• [What is needed]:
Rewrite each of the rows below with "Where should I click to" changed to "Which spot should I click to", leaving everything else the same.

■ ■ ■ ■ ■

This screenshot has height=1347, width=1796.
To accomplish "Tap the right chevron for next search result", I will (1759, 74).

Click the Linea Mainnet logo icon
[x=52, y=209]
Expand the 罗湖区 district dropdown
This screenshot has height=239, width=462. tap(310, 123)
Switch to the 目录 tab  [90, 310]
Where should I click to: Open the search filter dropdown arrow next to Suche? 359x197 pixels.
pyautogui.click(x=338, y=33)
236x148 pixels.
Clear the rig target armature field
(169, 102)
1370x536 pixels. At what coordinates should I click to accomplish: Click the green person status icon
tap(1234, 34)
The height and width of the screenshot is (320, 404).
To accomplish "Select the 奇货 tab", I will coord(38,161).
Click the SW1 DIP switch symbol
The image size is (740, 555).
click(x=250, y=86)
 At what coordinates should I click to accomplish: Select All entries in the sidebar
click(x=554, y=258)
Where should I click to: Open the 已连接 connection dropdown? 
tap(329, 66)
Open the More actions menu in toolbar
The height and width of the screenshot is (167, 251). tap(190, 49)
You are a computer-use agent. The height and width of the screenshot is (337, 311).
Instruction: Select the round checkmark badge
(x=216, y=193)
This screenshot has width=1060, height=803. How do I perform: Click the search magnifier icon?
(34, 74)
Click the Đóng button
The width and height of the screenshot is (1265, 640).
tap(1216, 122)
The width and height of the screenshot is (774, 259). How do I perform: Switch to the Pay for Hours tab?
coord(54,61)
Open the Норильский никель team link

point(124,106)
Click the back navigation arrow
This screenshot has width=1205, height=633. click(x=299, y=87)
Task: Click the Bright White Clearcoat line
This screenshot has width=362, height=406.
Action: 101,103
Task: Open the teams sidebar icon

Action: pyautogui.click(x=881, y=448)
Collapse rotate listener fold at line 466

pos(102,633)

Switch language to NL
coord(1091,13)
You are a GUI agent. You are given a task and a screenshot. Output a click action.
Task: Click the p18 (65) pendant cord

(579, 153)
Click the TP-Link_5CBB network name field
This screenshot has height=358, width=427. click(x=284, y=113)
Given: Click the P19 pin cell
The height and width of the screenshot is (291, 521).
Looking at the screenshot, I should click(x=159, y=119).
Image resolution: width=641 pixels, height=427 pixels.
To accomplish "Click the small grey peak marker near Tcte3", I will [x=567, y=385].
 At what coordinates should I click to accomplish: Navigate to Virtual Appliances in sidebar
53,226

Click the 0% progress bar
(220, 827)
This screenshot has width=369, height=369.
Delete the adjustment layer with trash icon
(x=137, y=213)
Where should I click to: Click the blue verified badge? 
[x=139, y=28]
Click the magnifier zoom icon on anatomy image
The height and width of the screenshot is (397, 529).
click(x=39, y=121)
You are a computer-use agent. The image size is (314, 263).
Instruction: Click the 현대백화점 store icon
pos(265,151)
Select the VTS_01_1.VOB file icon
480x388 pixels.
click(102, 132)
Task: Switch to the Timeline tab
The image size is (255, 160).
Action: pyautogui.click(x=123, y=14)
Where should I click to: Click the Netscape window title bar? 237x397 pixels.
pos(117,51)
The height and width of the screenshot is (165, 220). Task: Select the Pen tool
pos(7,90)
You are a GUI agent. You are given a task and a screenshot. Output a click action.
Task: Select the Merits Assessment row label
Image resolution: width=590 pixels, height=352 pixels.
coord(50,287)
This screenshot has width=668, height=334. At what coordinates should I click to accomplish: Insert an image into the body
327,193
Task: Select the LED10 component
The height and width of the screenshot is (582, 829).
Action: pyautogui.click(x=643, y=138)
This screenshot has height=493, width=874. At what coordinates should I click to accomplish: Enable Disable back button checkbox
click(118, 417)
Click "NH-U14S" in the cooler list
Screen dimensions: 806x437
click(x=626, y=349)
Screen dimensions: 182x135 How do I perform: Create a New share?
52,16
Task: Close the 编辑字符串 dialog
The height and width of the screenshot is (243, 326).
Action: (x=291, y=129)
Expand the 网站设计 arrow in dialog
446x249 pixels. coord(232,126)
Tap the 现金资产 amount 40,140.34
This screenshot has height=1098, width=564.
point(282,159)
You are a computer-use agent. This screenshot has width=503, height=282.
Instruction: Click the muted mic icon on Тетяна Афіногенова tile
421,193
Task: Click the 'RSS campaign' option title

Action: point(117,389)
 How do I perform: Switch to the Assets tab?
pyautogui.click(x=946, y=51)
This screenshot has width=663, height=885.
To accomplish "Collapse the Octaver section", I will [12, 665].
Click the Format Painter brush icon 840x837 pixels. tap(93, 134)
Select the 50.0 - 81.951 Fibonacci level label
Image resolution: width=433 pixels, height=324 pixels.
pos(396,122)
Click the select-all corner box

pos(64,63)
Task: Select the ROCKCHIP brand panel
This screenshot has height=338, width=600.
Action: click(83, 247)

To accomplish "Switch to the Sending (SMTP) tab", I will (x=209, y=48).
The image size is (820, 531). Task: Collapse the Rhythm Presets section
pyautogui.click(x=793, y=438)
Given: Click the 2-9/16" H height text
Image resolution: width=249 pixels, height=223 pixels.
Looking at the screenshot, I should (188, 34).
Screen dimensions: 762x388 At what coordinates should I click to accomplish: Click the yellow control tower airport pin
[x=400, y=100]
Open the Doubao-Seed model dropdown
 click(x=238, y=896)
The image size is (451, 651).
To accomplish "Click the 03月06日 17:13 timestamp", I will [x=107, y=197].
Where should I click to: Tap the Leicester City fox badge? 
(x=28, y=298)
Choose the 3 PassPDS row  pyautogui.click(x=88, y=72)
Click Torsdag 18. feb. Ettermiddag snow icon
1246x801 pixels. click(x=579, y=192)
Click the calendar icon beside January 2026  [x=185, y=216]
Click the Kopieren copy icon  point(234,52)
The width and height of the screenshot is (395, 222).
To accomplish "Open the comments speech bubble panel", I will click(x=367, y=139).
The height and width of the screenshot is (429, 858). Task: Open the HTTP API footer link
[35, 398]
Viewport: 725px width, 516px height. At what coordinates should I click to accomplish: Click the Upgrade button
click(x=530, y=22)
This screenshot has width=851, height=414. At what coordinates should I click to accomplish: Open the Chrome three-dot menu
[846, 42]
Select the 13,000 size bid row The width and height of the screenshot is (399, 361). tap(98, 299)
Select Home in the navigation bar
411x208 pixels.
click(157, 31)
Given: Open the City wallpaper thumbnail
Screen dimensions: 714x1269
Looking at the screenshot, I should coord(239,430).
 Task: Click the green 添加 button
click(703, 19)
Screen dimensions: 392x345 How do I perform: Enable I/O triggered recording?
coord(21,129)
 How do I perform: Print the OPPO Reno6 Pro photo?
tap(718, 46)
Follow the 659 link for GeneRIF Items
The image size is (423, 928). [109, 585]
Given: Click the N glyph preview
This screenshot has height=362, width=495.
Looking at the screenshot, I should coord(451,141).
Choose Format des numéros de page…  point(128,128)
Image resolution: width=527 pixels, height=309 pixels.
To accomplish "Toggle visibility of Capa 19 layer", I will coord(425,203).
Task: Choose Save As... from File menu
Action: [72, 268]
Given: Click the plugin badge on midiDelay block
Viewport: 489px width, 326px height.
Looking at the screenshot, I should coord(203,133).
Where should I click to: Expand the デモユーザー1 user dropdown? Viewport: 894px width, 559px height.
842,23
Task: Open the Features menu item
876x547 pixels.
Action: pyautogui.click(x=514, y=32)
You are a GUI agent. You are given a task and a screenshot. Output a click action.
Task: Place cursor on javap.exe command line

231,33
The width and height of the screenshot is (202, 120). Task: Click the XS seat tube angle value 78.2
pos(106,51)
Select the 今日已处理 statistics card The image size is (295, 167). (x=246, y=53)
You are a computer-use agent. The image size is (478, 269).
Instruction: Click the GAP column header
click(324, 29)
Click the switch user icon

■ ■ ■ ■ ■

• [Result for this exercise]:
This screenshot has height=1347, width=1796.
To accomplish "Tap the right chevron for next search result", I will (1759, 74).

Click the Linea Mainnet logo icon
[x=52, y=209]
Expand the 罗湖区 district dropdown
This screenshot has height=239, width=462. tap(310, 123)
Switch to the 目录 tab  [90, 310]
Which spot should I click to: Open the search filter dropdown arrow next to Suche? 359x197 pixels.
pyautogui.click(x=338, y=33)
236x148 pixels.
Clear the rig target armature field
(169, 102)
1370x536 pixels. At what coordinates should I click to accomplish: Click the green person status icon
tap(1234, 34)
The height and width of the screenshot is (320, 404).
To accomplish "Select the 奇货 tab", I will coord(38,161).
Click the SW1 DIP switch symbol
The image size is (740, 555).
click(x=250, y=86)
 At what coordinates should I click to accomplish: Select All entries in the sidebar
click(x=554, y=258)
Which spot should I click to: Open the 已连接 connection dropdown? 
tap(329, 66)
Open the More actions menu in toolbar
The height and width of the screenshot is (167, 251). tap(190, 49)
You are a computer-use agent. The height and width of the screenshot is (337, 311).
Instruction: Select the round checkmark badge
(x=216, y=193)
This screenshot has width=1060, height=803. How do I perform: Click the search magnifier icon?
(34, 74)
Click the Đóng button
The width and height of the screenshot is (1265, 640).
tap(1216, 122)
The width and height of the screenshot is (774, 259). How do I perform: Switch to the Pay for Hours tab?
coord(54,61)
Open the Норильский никель team link

point(124,106)
Click the back navigation arrow
This screenshot has width=1205, height=633. click(x=299, y=87)
Task: Click the Bright White Clearcoat line
This screenshot has width=362, height=406.
Action: 101,103
Task: Open the teams sidebar icon

Action: pyautogui.click(x=881, y=448)
Collapse rotate listener fold at line 466

pos(102,633)

Switch language to NL
coord(1091,13)
You are a GUI agent. You are given a task and a screenshot. Output a click action.
Task: Click the p18 (65) pendant cord

(579, 153)
Click the TP-Link_5CBB network name field
This screenshot has height=358, width=427. click(x=284, y=113)
Given: Click the P19 pin cell
The height and width of the screenshot is (291, 521).
Looking at the screenshot, I should click(x=159, y=119).
Image resolution: width=641 pixels, height=427 pixels.
To accomplish "Click the small grey peak marker near Tcte3", I will [x=567, y=385].
 At what coordinates should I click to accomplish: Navigate to Virtual Appliances in sidebar
53,226

Click the 0% progress bar
(220, 827)
This screenshot has width=369, height=369.
Delete the adjustment layer with trash icon
(x=137, y=213)
Which spot should I click to: Click the blue verified badge? 
[x=139, y=28]
Click the magnifier zoom icon on anatomy image
The height and width of the screenshot is (397, 529).
click(x=39, y=121)
You are a computer-use agent. The image size is (314, 263).
Instruction: Click the 현대백화점 store icon
pos(265,151)
Select the VTS_01_1.VOB file icon
480x388 pixels.
click(102, 132)
Task: Switch to the Timeline tab
The image size is (255, 160).
Action: pyautogui.click(x=123, y=14)
Which spot should I click to: Click the Netscape window title bar? 237x397 pixels.
pos(117,51)
The height and width of the screenshot is (165, 220). Task: Select the Pen tool
pos(7,90)
You are a GUI agent. You are given a task and a screenshot. Output a click action.
Task: Select the Merits Assessment row label
Image resolution: width=590 pixels, height=352 pixels.
coord(50,287)
This screenshot has width=668, height=334. At what coordinates should I click to accomplish: Insert an image into the body
327,193
Task: Select the LED10 component
The height and width of the screenshot is (582, 829).
Action: pyautogui.click(x=643, y=138)
This screenshot has height=493, width=874. At what coordinates should I click to accomplish: Enable Disable back button checkbox
click(118, 417)
Click "NH-U14S" in the cooler list
Screen dimensions: 806x437
click(x=626, y=349)
Screen dimensions: 182x135 How do I perform: Create a New share?
52,16
Task: Close the 编辑字符串 dialog
The height and width of the screenshot is (243, 326).
Action: (x=291, y=129)
Expand the 网站设计 arrow in dialog
446x249 pixels. coord(232,126)
Tap the 现金资产 amount 40,140.34
This screenshot has height=1098, width=564.
point(282,159)
You are a computer-use agent. This screenshot has width=503, height=282.
Instruction: Click the muted mic icon on Тетяна Афіногенова tile
421,193
Task: Click the 'RSS campaign' option title

Action: point(117,389)
 How do I perform: Switch to the Assets tab?
pyautogui.click(x=946, y=51)
This screenshot has width=663, height=885.
To accomplish "Collapse the Octaver section", I will [12, 665].
Click the Format Painter brush icon 840x837 pixels. tap(93, 134)
Select the 50.0 - 81.951 Fibonacci level label
Image resolution: width=433 pixels, height=324 pixels.
pos(396,122)
Click the select-all corner box

pos(64,63)
Task: Select the ROCKCHIP brand panel
This screenshot has height=338, width=600.
Action: click(83, 247)

To accomplish "Switch to the Sending (SMTP) tab", I will (x=209, y=48).
The image size is (820, 531). Task: Collapse the Rhythm Presets section
pyautogui.click(x=793, y=438)
Given: Click the 2-9/16" H height text
Image resolution: width=249 pixels, height=223 pixels.
Looking at the screenshot, I should (188, 34).
Screen dimensions: 762x388 At what coordinates should I click to accomplish: Click the yellow control tower airport pin
[x=400, y=100]
Open the Doubao-Seed model dropdown
 click(x=238, y=896)
The image size is (451, 651).
To accomplish "Click the 03月06日 17:13 timestamp", I will [x=107, y=197].
Which spot should I click to: Tap the Leicester City fox badge? 
(x=28, y=298)
Choose the 3 PassPDS row  pyautogui.click(x=88, y=72)
Click Torsdag 18. feb. Ettermiddag snow icon
1246x801 pixels. click(x=579, y=192)
Click the calendar icon beside January 2026  [x=185, y=216]
Click the Kopieren copy icon  point(234,52)
The width and height of the screenshot is (395, 222).
To accomplish "Open the comments speech bubble panel", I will click(x=367, y=139).
The height and width of the screenshot is (429, 858). Task: Open the HTTP API footer link
[35, 398]
Viewport: 725px width, 516px height. At what coordinates should I click to accomplish: Click the Upgrade button
click(x=530, y=22)
This screenshot has width=851, height=414. At what coordinates should I click to accomplish: Open the Chrome three-dot menu
[846, 42]
Select the 13,000 size bid row The width and height of the screenshot is (399, 361). tap(98, 299)
Select Home in the navigation bar
411x208 pixels.
click(157, 31)
Given: Open the City wallpaper thumbnail
Screen dimensions: 714x1269
Looking at the screenshot, I should coord(239,430).
 Task: Click the green 添加 button
click(703, 19)
Screen dimensions: 392x345 How do I perform: Enable I/O triggered recording?
coord(21,129)
 How do I perform: Print the OPPO Reno6 Pro photo?
tap(718, 46)
Follow the 659 link for GeneRIF Items
The image size is (423, 928). [109, 585]
Given: Click the N glyph preview
This screenshot has height=362, width=495.
Looking at the screenshot, I should coord(451,141).
Choose Format des numéros de page…  point(128,128)
Image resolution: width=527 pixels, height=309 pixels.
To accomplish "Toggle visibility of Capa 19 layer", I will coord(425,203).
Task: Choose Save As... from File menu
Action: [72, 268]
Given: Click the plugin badge on midiDelay block
Viewport: 489px width, 326px height.
Looking at the screenshot, I should coord(203,133).
Which spot should I click to: Expand the デモユーザー1 user dropdown? Viewport: 894px width, 559px height.
842,23
Task: Open the Features menu item
876x547 pixels.
Action: pyautogui.click(x=514, y=32)
You are a GUI agent. You are given a task and a screenshot. Output a click action.
Task: Place cursor on javap.exe command line

231,33
The width and height of the screenshot is (202, 120). Task: Click the XS seat tube angle value 78.2
pos(106,51)
Select the 今日已处理 statistics card The image size is (295, 167). (x=246, y=53)
You are a computer-use agent. The image size is (478, 269).
Instruction: Click the GAP column header
click(324, 29)
Click the switch user icon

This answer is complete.